Since the CPU hardware itself is doing the page table walk it needs to understand page tables and page table entries etc. including how big pages are.

Also you need to know how big pages are for the TLB itself.

The value of 4kB itself is pretty much arbitrary. It has to be a small enough number that you don't waste a load of memory by mapping memory that isn't used (e.g. if you ask for 4.01kB you're actually going to get 8kB), but a large enough number that you aren't spending all your time managing tiny pages.

That's why increasing the page size makes things faster but waste more memory.

4kB arguably isn't optimal anymore since we have way more memory now than when it was de facto standardised so it doesn't matter as much if we waste a bit. Maybe.

pwg

> I’m a total idiot, how exactly is page size a CPU issue rather than a kernel issue?

Because the size of a page is a hardware defined size for Intel and ARM CPU's (well, more modern Intel and ARM CPU's give the OS a choice of sizes from a small set of options).

It (page size) is baked into the CPU hardware.

> And does that then mean that there’s less overhead in all kinds of memory (pre)fetchers in the CPU, because more can be achieved in less clock cycles?

For the same size TLB (Translation Look-aside Buffer -- the CPU hardware that stores the "referencing info" for the currently active set of pages being used by the code running on the CPU) a larger page size allows more total memory to be accessible before taking a page fault and having to replace one or more of the entries in the TLB. So yes, it means less overhead, because CPU cycles are not used up in replacing as many TLB entries as often.

fpoling

Samsung SSD still reports to the system that their logical sector size is 512 bytes. In fact one of the recent models even removed the option to reconfigure the disk to use 4k logical sectors.

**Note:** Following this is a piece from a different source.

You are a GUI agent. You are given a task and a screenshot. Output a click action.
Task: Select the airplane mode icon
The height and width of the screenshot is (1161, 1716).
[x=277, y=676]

Presumably Samsung has figured that since the physical sector is much larger and they need complex mapping of logic sectors in any case, they decided not to support 4K option and stick with 512 bytes.

sweetjuly

Hmm, I'm not sure that's quite right. ARMv8 supports per TTBR translation granules [1] and so you can have 4K and 16K user processes coexisting under an arbitrary page size kernel by just context switching TCR.TG0 at the same time as TTBR0. There is no such thing as a global granule size.

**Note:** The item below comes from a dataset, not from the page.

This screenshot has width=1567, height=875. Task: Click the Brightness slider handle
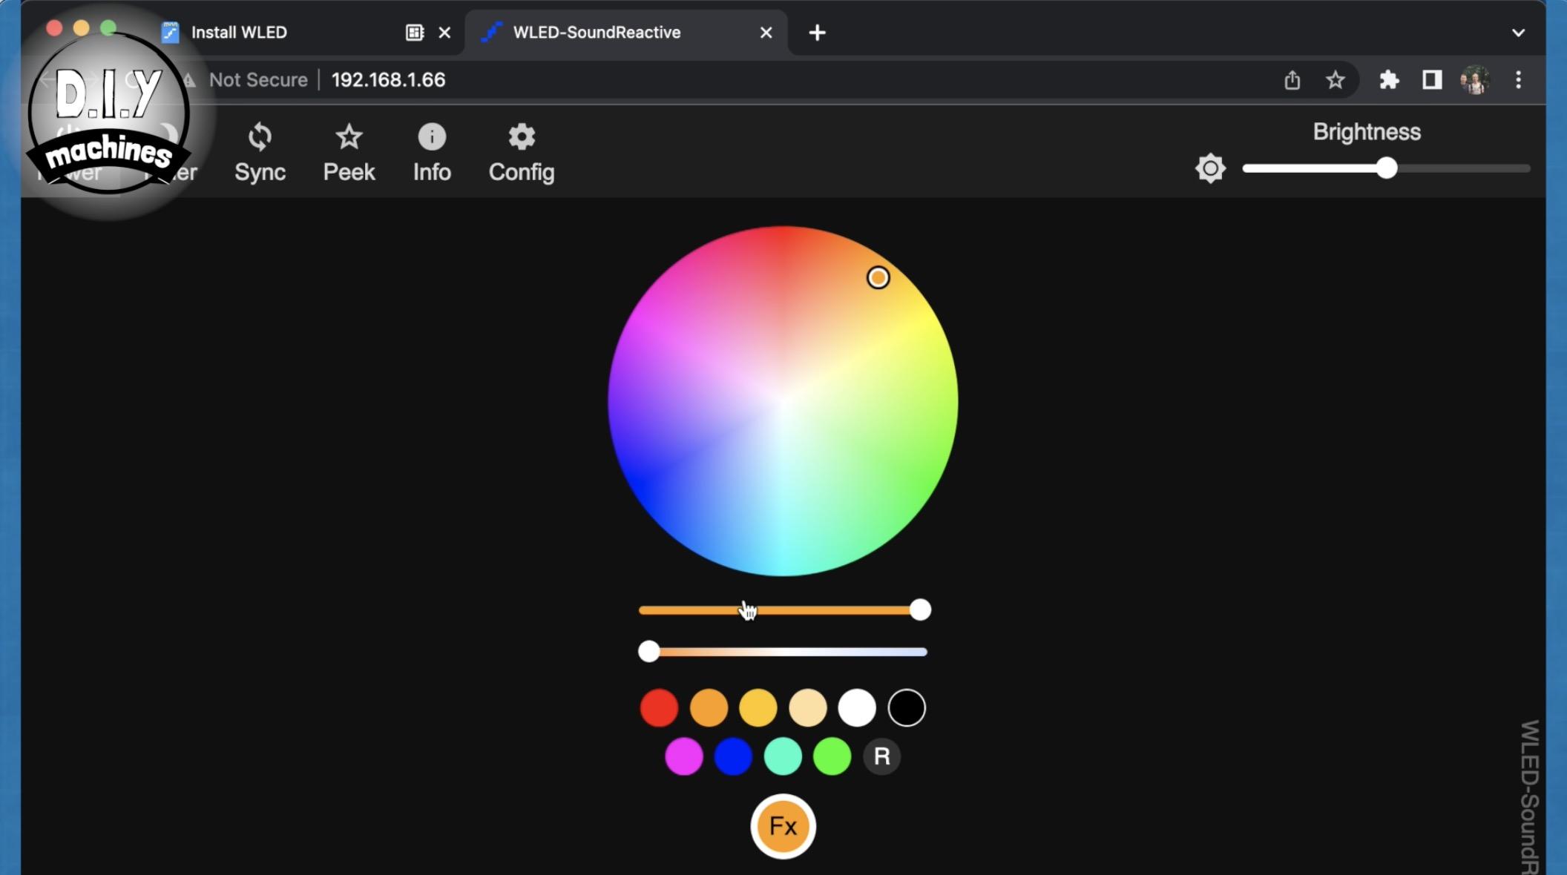coord(1386,168)
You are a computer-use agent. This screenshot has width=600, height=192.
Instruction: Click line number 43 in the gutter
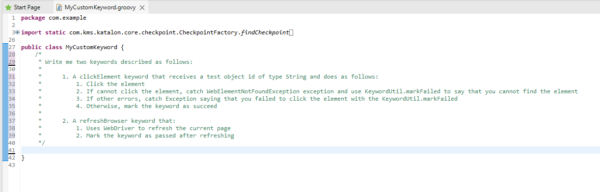click(13, 165)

[1]: https://arm.jonpalmisc.com/2023_09_sysreg/AArch64-tcr_el2#fi...

Veserv

Well, if you want to run headfirst into the magical land of hardware errata, I guess you could go around creating heterogeneous, switched mappings.

I doubt the TCRs were ever intended to support rapid runtime switching or that the TLBs were ever intended to support heterogeneous entrys even with ASID tagging.

jonpalmisc

cool site you linked there :)

Zefiroj

The support for mTHP exists in upstream Linux, but the swap story is not quite there yet. THP availability also needs work and there are a few competing directions.

Supporting multiple page sizes well transparently is non-trivial.

For a recent summary on one of the approaches, TAO (THP Allocation Optimization), see this lwn article: https://lwn.net/Articles/974636/

phh

Google/Android doesn't care much about backward compatibility and broke programs released on Pixel 3 in Pixel 7. (the interdiction of 32bit-only apps is 2019 on Play Store, Pixel 7 is first 64bits only device, while Google still released 32bits only device in 2023...). They quite regularly break apps in new Android versions (despite their infrastructure to handle backward compatibility), and app developers are used to brace themselves around Android & Pixel releases

reissbaker

Generally I've found Google to care much more about not breaking old apps compared to Apple, which often expects developers to rebuild apps for OS updates or else the apps stop working entirely (or buy entirely new machines to get OS updates at all, e.g. the Intel/Apple Silicon transition). Google isn't on the level of Windows "we will watch for specific binaries and re-introduce bugs in the kernel specifically for those binaries that they depend on" in terms of backwards compatibility, but I wouldn't go so far as to say they don't care. I'm not sure whether that's better or worse: there's definitely merit to Apple's approach, since it keeps them able to iterate quickly on UX and performance by dropping support for the old stuff.

username81

Shouldn't there be some kind of setting to change the page size per program? AFAIK AMD64 CPUs can do this.

saagarjha

Yes, ARM CPUs can do it too.

lxgr

> all old binaries break and emulators which emulate normal systems with 4KB pages

Would it actually affect the kind of emulators present on Android, i.e. largely software-only ones, as opposed to hardware virtualizers making use of a CPU's vTLB?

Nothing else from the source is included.